Whatever are we all training for

Sometime in 1994, I read a quote in Sassy magazine that changed my life. It was from Courtney Love, saying “I moved to Minneapolis to date Dave Pirner. But the real Dave Pirner, in the flesh, was a little disappointing. So I decided to be Dave Pirner, and that’s so much more fun!” (Whoever edited the Dave Pirner entry on this website appears to have read the same Sassy as me. I can’t find the quote anywhere else on the internet but it’s exactly as I remember it.) (Dave Pirner is the guy from Soul Asylum for those who you had better stuff to do in the 90s than to learn the name of the guy who sang Runaway Train.) As an excruciatingly self-conscious middle schooler who wanted nothing more than to be in a band, but could figure out no way to access the blithe confidence of all the boys who were inflicting all their shitty musical incompetence at every opportunity, this quote said to me- ‘you  might think that you can access that thing you are trying to get to if you go out with a boy who seems to have it, but that will never work and it will definitely not be any fun for you if you try.’ Unfortunately, self-consciousness and shame at my musical inabilities won out, and instead of just being in bad bands until I got better and started being in good bands, I did end up trying, again and again, to go out with Dave Pirner instead of being Dave Pirner.
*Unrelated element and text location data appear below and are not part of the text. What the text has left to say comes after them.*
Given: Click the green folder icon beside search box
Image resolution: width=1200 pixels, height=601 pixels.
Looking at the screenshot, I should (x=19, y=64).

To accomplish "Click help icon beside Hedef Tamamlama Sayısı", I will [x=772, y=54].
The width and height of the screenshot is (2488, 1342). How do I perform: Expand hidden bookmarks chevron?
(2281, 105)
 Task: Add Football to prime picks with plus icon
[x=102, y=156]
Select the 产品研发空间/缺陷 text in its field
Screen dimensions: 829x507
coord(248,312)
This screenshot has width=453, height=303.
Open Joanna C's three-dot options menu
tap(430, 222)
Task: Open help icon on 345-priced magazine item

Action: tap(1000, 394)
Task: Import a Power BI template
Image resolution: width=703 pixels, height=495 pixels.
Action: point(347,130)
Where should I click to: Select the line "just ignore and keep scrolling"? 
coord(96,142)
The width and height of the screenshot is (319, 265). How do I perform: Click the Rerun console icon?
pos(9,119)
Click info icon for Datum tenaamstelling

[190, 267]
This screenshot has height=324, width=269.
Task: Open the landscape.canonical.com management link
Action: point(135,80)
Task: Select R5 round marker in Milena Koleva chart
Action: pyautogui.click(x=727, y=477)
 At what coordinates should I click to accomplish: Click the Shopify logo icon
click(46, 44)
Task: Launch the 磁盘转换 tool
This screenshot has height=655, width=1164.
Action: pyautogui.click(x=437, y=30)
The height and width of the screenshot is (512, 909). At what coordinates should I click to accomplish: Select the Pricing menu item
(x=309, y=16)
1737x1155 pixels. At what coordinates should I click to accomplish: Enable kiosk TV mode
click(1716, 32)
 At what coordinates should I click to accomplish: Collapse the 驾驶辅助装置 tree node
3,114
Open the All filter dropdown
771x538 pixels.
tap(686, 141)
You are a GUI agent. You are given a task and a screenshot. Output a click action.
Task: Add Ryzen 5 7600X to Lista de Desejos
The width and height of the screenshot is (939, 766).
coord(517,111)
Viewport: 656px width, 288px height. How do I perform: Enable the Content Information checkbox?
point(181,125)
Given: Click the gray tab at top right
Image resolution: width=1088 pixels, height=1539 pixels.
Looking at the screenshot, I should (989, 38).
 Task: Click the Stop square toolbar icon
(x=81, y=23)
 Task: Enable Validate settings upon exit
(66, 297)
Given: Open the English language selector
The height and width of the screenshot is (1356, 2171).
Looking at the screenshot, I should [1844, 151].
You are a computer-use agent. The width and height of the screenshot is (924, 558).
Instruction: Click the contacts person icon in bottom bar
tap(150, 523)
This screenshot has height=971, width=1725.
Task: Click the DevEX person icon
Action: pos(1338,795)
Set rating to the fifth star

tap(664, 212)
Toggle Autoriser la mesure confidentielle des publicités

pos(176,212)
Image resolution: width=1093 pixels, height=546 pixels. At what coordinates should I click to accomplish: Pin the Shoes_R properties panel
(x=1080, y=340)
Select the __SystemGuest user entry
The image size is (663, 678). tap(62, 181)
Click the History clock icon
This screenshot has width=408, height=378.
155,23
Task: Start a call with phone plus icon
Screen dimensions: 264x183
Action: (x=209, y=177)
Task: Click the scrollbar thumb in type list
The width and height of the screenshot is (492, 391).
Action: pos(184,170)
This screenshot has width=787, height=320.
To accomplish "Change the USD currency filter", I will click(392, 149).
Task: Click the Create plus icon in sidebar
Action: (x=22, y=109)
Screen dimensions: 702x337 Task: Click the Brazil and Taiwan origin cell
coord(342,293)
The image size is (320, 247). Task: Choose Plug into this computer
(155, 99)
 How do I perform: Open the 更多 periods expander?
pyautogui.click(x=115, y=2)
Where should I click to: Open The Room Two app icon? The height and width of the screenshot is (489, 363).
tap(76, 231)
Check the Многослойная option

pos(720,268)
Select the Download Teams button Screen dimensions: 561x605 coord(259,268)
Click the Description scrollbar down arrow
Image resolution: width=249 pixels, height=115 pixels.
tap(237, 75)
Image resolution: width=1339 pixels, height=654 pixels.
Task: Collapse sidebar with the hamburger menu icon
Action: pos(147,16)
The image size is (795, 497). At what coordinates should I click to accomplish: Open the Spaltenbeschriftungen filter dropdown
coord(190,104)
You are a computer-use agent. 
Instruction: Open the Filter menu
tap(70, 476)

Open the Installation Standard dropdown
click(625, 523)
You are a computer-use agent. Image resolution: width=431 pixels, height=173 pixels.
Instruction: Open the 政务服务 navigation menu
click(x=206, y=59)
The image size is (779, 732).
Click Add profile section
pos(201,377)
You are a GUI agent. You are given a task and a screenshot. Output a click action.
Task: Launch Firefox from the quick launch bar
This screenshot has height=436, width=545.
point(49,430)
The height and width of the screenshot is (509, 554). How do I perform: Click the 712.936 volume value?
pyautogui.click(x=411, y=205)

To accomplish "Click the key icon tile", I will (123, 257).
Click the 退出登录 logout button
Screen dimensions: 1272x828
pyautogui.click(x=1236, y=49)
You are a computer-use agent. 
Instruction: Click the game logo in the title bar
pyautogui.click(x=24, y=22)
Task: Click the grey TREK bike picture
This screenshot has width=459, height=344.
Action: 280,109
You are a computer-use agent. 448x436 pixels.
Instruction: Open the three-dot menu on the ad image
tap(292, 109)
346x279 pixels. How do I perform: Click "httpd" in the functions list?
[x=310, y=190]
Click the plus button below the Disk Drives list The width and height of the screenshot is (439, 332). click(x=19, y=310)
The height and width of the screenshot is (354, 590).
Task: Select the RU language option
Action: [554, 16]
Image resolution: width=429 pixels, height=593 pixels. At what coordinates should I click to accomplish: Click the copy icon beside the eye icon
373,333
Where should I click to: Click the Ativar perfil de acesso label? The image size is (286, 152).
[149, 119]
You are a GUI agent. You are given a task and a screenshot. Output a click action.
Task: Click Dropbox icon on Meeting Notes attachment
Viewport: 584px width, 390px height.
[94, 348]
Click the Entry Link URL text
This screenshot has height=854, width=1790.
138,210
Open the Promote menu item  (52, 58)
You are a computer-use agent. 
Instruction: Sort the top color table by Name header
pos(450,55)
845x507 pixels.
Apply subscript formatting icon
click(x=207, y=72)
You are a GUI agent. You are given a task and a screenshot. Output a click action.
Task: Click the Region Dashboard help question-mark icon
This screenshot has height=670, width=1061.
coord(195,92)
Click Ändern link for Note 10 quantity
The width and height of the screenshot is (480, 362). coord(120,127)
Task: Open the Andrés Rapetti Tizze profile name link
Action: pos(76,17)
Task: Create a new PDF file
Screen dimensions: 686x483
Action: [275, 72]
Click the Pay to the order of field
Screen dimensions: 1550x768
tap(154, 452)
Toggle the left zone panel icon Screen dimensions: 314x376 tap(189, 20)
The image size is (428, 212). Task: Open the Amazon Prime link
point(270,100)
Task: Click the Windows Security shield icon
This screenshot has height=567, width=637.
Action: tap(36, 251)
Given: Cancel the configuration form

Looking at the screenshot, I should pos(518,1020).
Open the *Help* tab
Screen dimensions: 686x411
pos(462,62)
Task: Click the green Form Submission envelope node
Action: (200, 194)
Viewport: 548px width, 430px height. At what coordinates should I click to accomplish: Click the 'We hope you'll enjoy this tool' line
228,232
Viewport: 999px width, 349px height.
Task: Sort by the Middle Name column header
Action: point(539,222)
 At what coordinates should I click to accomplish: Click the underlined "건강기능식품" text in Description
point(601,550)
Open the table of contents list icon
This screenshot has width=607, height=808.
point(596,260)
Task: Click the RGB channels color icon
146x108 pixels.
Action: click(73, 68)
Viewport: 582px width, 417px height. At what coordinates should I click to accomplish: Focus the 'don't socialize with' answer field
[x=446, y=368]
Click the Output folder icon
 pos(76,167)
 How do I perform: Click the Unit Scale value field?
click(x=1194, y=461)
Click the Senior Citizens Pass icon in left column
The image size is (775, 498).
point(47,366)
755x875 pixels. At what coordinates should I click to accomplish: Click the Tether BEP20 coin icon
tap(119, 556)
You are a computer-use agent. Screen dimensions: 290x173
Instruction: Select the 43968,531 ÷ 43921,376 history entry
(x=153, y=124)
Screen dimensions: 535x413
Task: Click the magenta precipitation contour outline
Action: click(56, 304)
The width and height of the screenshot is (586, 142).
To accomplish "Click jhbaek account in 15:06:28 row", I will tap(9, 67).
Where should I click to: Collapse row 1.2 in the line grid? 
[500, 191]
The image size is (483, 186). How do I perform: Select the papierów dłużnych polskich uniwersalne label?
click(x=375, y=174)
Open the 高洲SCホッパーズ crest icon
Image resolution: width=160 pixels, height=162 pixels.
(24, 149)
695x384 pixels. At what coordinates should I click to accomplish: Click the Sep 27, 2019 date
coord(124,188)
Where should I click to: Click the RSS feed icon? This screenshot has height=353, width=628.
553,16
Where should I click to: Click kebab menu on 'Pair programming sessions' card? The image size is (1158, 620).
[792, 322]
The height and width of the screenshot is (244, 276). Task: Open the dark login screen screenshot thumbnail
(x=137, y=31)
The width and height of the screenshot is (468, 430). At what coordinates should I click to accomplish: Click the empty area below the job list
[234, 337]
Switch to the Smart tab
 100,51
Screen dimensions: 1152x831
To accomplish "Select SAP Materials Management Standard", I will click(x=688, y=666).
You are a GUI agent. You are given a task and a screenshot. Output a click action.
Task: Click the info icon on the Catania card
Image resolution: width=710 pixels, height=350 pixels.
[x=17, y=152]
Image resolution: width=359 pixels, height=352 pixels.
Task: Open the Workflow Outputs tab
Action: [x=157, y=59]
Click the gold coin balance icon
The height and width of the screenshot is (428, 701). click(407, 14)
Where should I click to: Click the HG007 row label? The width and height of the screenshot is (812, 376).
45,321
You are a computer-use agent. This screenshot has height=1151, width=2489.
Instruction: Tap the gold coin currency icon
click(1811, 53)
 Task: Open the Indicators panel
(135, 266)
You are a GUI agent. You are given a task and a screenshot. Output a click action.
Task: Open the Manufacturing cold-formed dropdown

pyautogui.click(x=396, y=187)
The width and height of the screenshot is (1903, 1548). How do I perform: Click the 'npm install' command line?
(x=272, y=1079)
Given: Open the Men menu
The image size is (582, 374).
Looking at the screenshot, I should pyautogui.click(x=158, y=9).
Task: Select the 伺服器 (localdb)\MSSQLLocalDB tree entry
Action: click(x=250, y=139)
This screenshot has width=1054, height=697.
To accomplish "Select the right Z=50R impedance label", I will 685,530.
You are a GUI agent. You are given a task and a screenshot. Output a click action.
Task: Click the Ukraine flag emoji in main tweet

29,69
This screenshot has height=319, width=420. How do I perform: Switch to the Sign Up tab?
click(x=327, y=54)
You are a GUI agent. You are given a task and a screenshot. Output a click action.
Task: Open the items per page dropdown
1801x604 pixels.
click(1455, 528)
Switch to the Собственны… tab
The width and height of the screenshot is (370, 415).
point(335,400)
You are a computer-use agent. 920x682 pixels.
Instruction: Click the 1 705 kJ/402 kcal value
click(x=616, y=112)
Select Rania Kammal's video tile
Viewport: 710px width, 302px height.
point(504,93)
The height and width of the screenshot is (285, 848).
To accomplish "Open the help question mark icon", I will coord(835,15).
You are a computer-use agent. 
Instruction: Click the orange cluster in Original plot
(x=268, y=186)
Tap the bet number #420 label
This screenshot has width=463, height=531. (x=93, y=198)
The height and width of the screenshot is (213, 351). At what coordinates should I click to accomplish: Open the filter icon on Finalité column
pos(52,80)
But at least I had the luck to be born toward the end of the 20th century, instead of the end of the 19th. I listened to Rosemary Hill read her review of a new collection of letters written by Ida John, first wife of father-of-many painter Augustus John, yesterday morning while I washed the dishes. I did and still do struggle with some infernal combination of inner voice and outer expectation of ‘be perfect or hide yourself forever,’ or ‘maybe it would just be easier to be a muse,’  but I’ve also got feminism and birth control and the ability to support myself. Ida Nettleship, on the other hand, married her Dave Pirner, gave up her painting practice to care for the children he constantly impregnated her with, tolerated his new beguiling mistress as a constant presence her life, before dying at the age of 30 from childbirth-related infection. Christ. If only she had stayed a single bohemian lady, wandering the streets of Paris… if only that were a path open to her.

That the voice of Ida, painted out of the portrait, unmentioned in her husband’s memoirs, unremembered by her own five children, rises now in a book, a hundred and ten years after her death, is astounding.

‘Wouldn’t it be lovely to be free … just be a beautiful mind growing from outward impressions. I think self-consciousness is like gin – it stops the growth.’

‘I think to live with a girlfriend & have lovers would be almost perfect. Whatever are we all training for that we have to shape ourselves & compromise with things all our lives? It’s eternally fitting a square peg into a round hole & squeezing up one’s eyes to make it look a better fit – isn’t it?’